> _Document text_:
____

# Uk Customs & Excise And V A T



## rhaythorne (Jan 12, 2004)

Having recently made my single biggest purchase (thanks to all those of you who advised me on sniping software







) from a well known Internet auction site, I've just been doing a little research into UK Customs & Excise / VAT rates on Internet purchases. I thought the following two documents may be of interest:

Common Internet Goods

To cut a long story short, watches attract a 4.5% duty rate + the standard rate of VAT.

Notice 143 - A Guide for International Post Users

This is basically the small print!

The pertinent web page on the HM Customs & Excise web page is HERE


----------



## JoT (Aug 12, 2003)

It's a real hit and miss process Rich

In my experience couriers (DHL etc) always seem to charge, Parcelforce usually, but not always charge, and the normal post sometimes charges









good luck









Can't wait to see a pic of the purchase


----------



## rhaythorne (Jan 12, 2004)

> Can't wait to see a pic of the purchase


I've been told it's on its way


----------



## Guest (Feb 10, 2005)

Echo what John said re the customs charges.

Looking forward to seeing what you bought.


----------



## Mrcrowley (Apr 23, 2003)

My IWC was shipped as a used precision instrument. I payed Â£29.

I could just have been lucky. Maybe they open some of them?


----------



## AlexR (May 11, 2003)

That is not very honest Paul


----------



## Mrcrowley (Apr 23, 2003)

AlexR said:


> That is not very honest Paul
> 
> 
> 
> ...


What?


----------



## AlexR (May 11, 2003)

Not having the parcel marked correctly and declaring a false value.I hope no one in customs is reading this thread


----------



## Mrcrowley (Apr 23, 2003)

I think we would have known about it by now if so.


----------



## AlexR (May 11, 2003)

They might be watching you for the future














They do you know


----------



## jasonm (Nov 22, 2003)

> I payed Â£29.


What would be your position regarding the payout if it had gone missing, how undervalued was it?

When my Zilla was in Stanstead with Fedex, they phoned me up and asked me how much I had paid for it to check if the declaration was correct....Which it was..

(No, it wasnt Alyson checking up on me







)


----------



## rhaythorne (Jan 12, 2004)

____

> _What this exercise asks_:
**A.** Translate this sentence from the forum thread on UK customs and VAT into Spanish: "To cut a long story short, watches attract a 4.5% duty rate + the standard rate of VAT."
**B.** Pick up the forum thread on UK customs and VAT from its final line and write the post that comes next.

> _Extracted records_:
____

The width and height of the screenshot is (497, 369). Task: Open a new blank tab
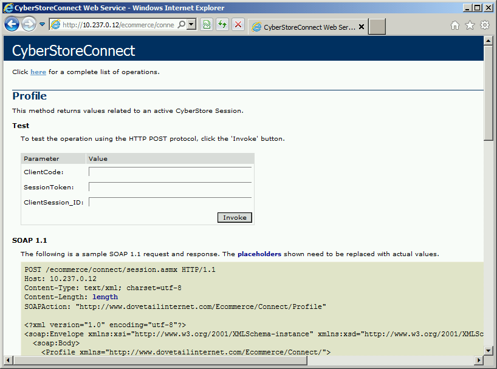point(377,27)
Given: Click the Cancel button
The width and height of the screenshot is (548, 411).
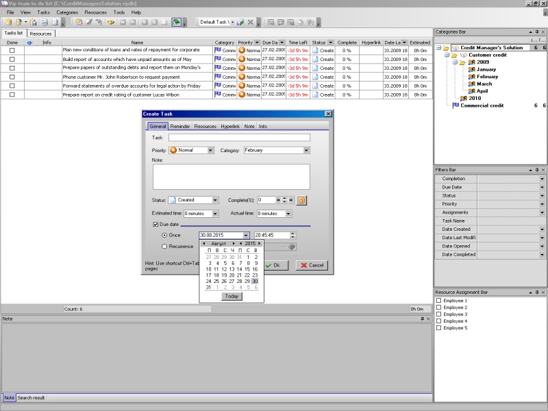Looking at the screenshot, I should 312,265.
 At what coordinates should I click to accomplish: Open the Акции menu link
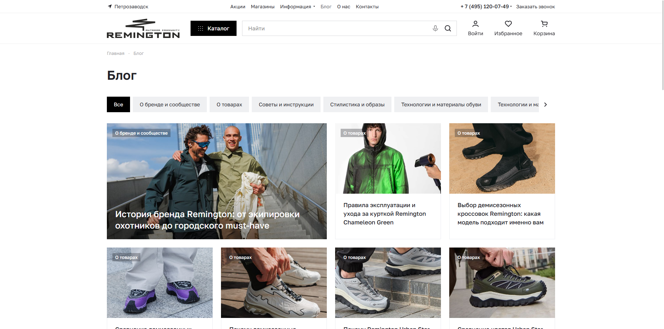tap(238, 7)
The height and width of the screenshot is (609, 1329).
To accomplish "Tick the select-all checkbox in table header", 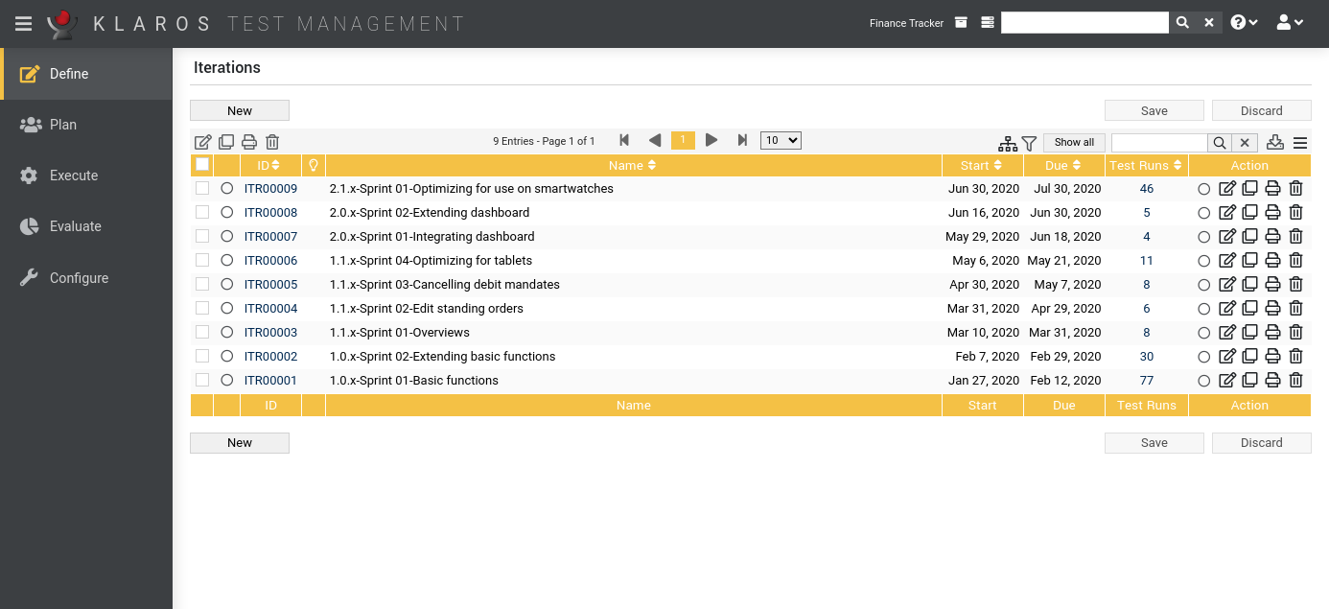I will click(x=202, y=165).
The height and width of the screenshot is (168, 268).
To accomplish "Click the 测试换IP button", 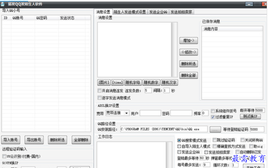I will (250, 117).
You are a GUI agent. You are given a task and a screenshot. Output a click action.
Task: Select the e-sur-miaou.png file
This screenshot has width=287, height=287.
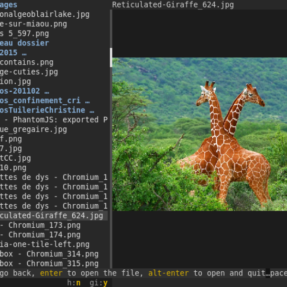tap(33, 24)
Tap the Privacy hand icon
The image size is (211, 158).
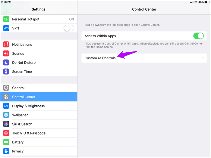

____

> _Solved problems_:
**A.** En resumen, los relojes están sujetos a un arancel del 4,5 % más el tipo general del IVA.

**B.**
Having now read much of the small print, I can tell you that yes, they do indeed open some of the packages. I was also a little alarmed to find out that the seller can write pretty much whatever he likes on the customs declaration forms but you, as the importer, are the one that will be held responsible for any apparrent wrong-doing









Not that the thought had even crossed my mind of course - the C&E do a fabulous job and they're all wonderful, lovely people


----------



## Mrcrowley (Apr 23, 2003)

This has suddenly turned into the goody goody forum................


----------



## rhaythorne (Jan 12, 2004)

Mrcrowley said:


> This has suddenly turned into the goody goody forum................
> 
> 
> 
> ...


...Only when there's anybody watching


----------



## AlexR (May 11, 2003)

Goody goody?

Paul,I was only stating my opinions.Not paying the correct amount of duties on an import is unlawful,I would never do it.

What you do is up to you.


----------



## Mrcrowley (Apr 23, 2003)

AlexR said:


> Goody goody?
> 
> Paul,I was only stating my opinions.Not paying the correct amount of duties on an import is unlawful,I would never do it.
> 
> ...


Ok, whatever.

You never done anything untoward then?


----------



## AlexR (May 11, 2003)

I always pay my taxes,and have never imported a watch without stating the correct value,in fact I never buy from abroad now.I would rather support UK dealers.

All IMO only Paul,not having a go at you


----------



## Mrcrowley (Apr 23, 2003)

AlexR said:


> I always pay my taxes,and have never imported a watch without stating the correct value,in fact I never buy from abroad now.I would rather support UK dealers.
> 
> All IMO only Paul,not having a go at you
> 
> ...


Fair do.

Actually, the guy told me that's how he shipped them. Silly me didn't ask if it was insured separately. Would have served me right if it had gone AWOL.


----------



## JoT (Aug 12, 2003)

AlexR said:


> I always pay my taxes,and have never imported a watch without stating the correct value,in fact I never buy from abroad now.I would rather support UK dealers.
> 
> All IMO only Paul,not having a go at you
> 
> ...


----------



## Guest (Feb 11, 2005)

JoT said:


> AlexR said:
> 
> 
> > I always pay my taxes,and have never imported a watch without stating the correct value,in fact I never buy from abroad now.I would rather support UK dealers.
> ...


----------



## Mrcrowley (Apr 23, 2003)

Actually Alex you have a very good point there.

I would, on the whole, rather give my money to UK dealers. I just think it unfair we seem to pay so much more than other countries. If Roy had had a second hand one I would have bought it from him!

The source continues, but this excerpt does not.